Techniques for studying secondary structure

The shape and function of a protein are based on its secondary structure, which is an important part of its structure. There are several techniques that can be used to study the secondary structure of proteins, including spectroscopic techniques, X-ray crystallography, and nuclear magnetic resonance (NMR) spectroscopy.

  • Infrared spectroscopy and circular dichroism are spectroscopic techniques that measure the absorption of light by the protein. These techniques can provide information about the secondary structure and conformation of the protein by analyzing the vibrations and rotations of the bonds within the protein.
  • X-ray crystallography is a powerful technique that involves crystallizing the protein and using X-rays to determine its three-dimensional structure. This technique can provide highly detailed information about the secondary structure of the protein, as well as its tertiary and quaternary structures.
  • NMR spectroscopy is another technique that can be used to study the secondary structure of proteins. It works by measuring the magnetic properties of the nuclei of the atoms in the protein, and can provide detailed information about the structure and conformation of the protein.
  • In addition to these methods, biochemical assays and computational modeling can also be used to study the secondary structure of proteins. Biochemical assays, like enzyme assays, can give information about how enzymes work, while computational modeling can use computer simulations to predict the structure and conformation of the protein.

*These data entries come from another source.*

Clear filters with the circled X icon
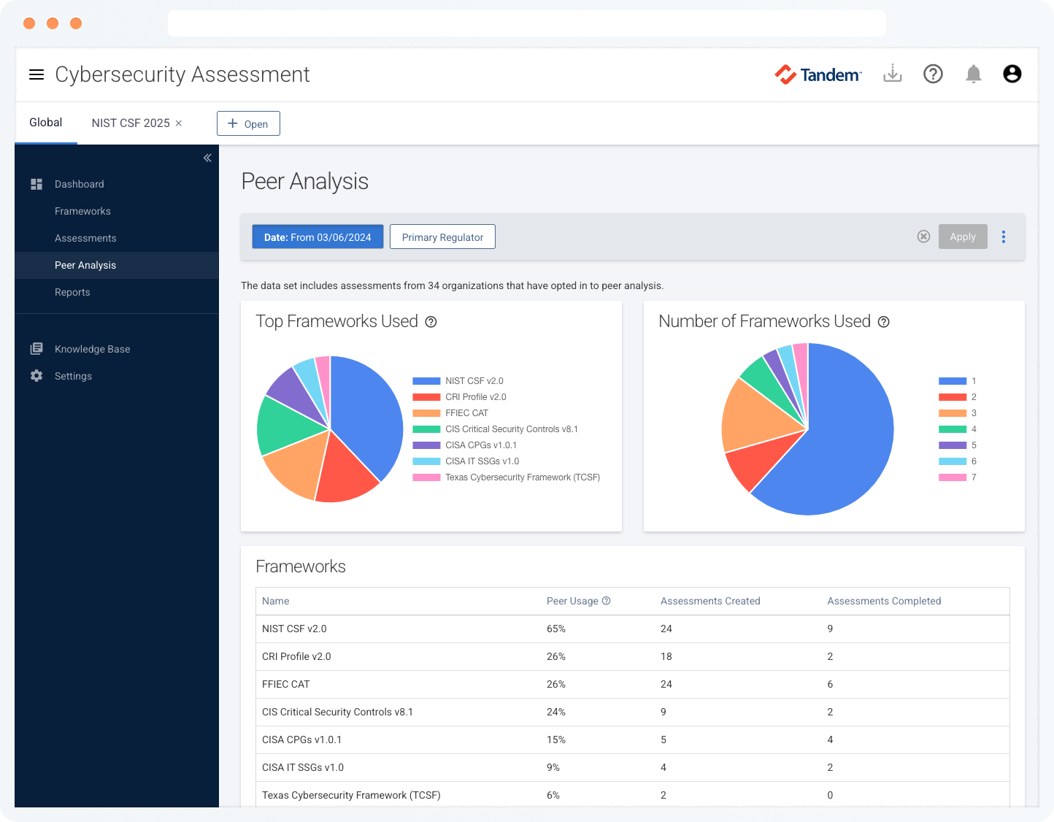This screenshot has height=822, width=1054. tap(923, 237)
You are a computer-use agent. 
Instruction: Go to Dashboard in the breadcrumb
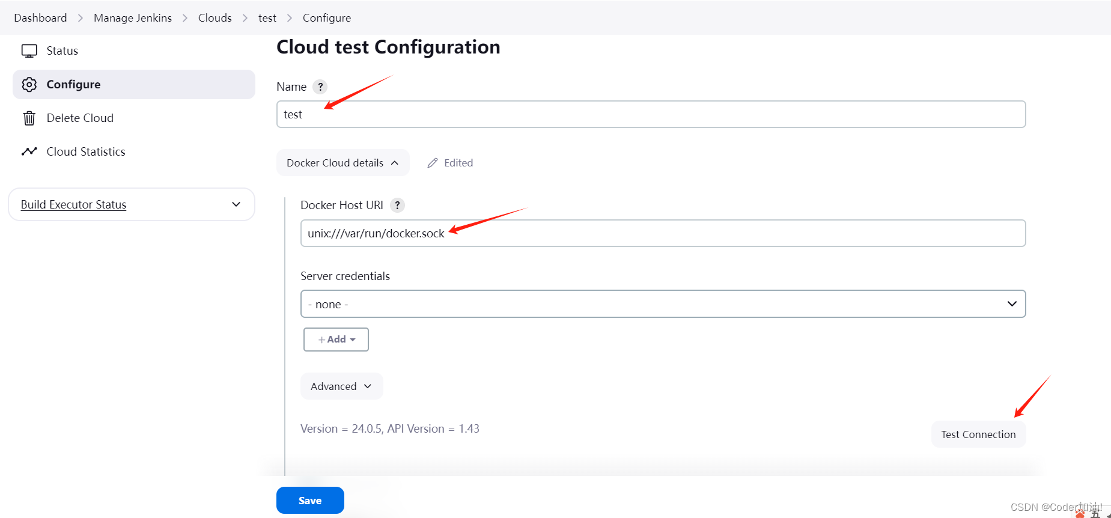(x=40, y=18)
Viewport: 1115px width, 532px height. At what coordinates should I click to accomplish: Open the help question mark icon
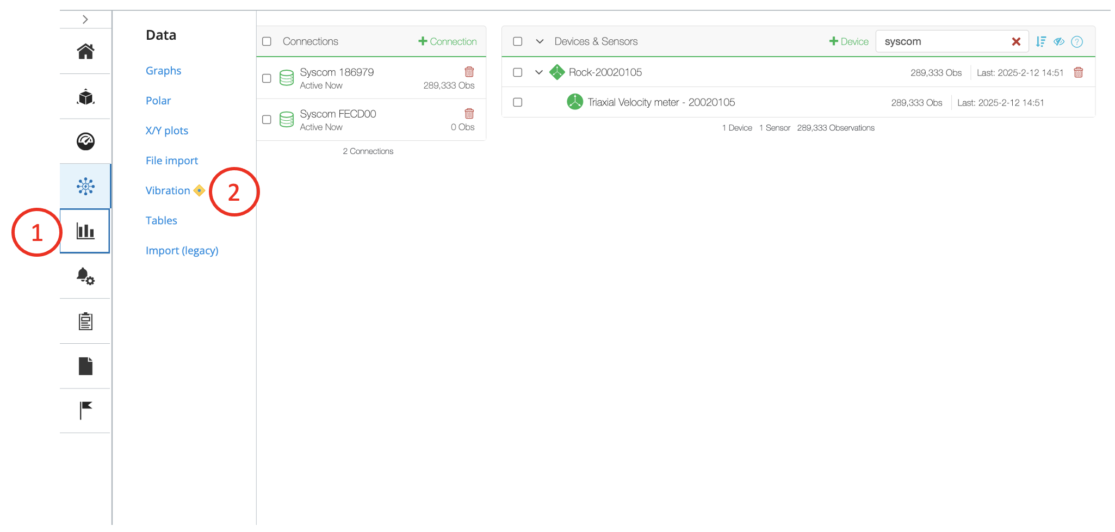(x=1076, y=42)
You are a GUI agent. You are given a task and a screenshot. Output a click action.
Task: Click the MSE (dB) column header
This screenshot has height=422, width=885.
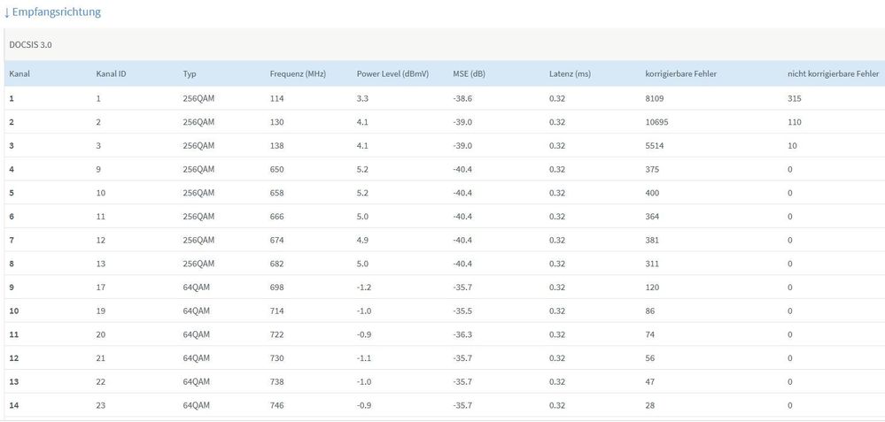pos(469,73)
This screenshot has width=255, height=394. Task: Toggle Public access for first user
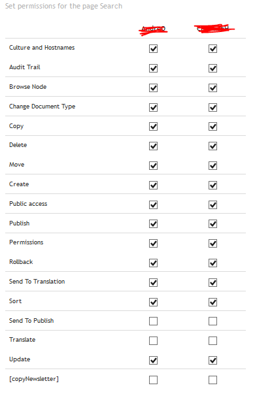pyautogui.click(x=153, y=205)
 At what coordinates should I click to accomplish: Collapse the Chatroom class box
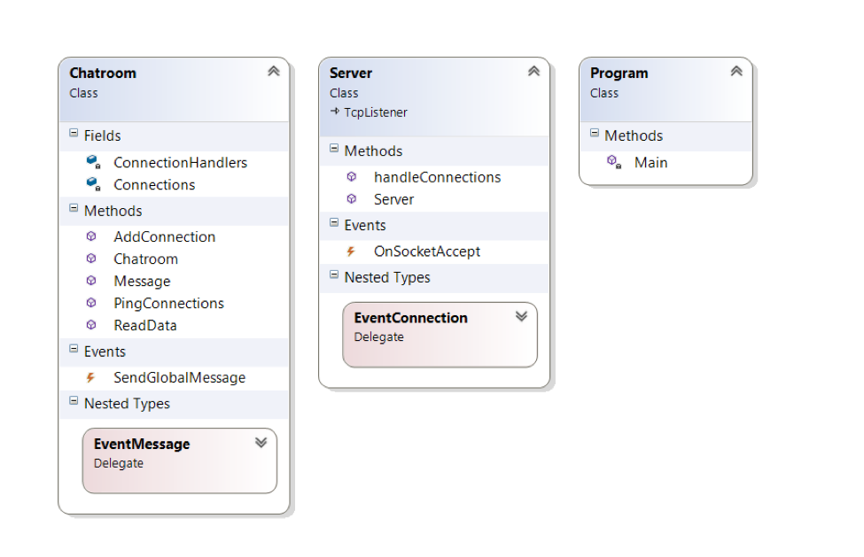pos(273,72)
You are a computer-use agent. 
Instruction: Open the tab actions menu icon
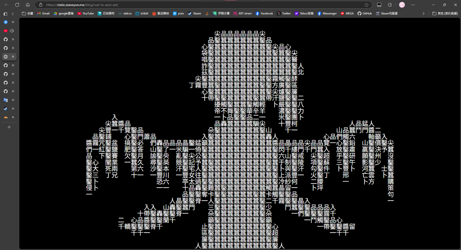5,14
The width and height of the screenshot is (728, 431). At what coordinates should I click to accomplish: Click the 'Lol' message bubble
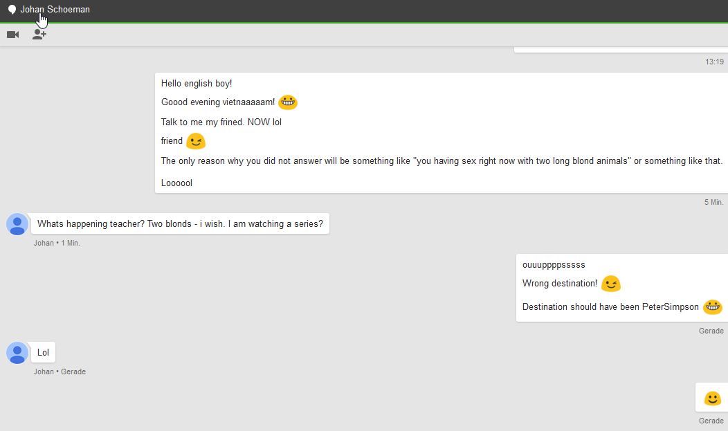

Overall, these methods help us learn about the secondary structure of proteins and how that structure affects how they work.

Summary Points

  • There are various techniques that can be used to study the secondary structure of proteins.
  • Spectroscopic techniques, such as infrared spectroscopy and circular dichroism, measure the absorption of light by the protein and can provide information about the secondary structure and conformation of the protein.
  • X-ray crystallography is a powerful technique that involves crystallizing the protein and using X-rays to determine the three-dimensional structure of the protein.
  • Nuclear magnetic resonance (NMR) spectroscopy is another technique that can be used to study the secondary structure of proteins. It measures the magnetic properties of the nuclei of the atoms in the protein and can provide detailed information about the structure and conformation of the protein.
  • Other techniques that can be used to study the secondary structure of proteins include biochemical assays, such as enzyme assays for enzymes, and computational modeling, which uses computer simulations to predict the structure and conformation of the protein.

Final words

In conclusion, the secondary structure of proteins is a key part of their structure that affects how they look and what they do.

The secondary structure is formed by the interactions between the amino acids in the polypeptide chain, and there are several common types of secondary structure, including the alpha helix, beta sheet, and turn and loop structures.

The stability and function of a protein can be affected by changes in its secondary structure, and understanding the secondary structure of a protein can help us better understand its overall function in the body.

There are several techniques that can be used to study the secondary structure of proteins, including spectroscopic techniques, X-ray crystallography, and NMR spectroscopy.

Understanding the secondary structure of proteins is crucial for understanding their role in the body and how they can be used in various applications, such as drug design and industrial processes.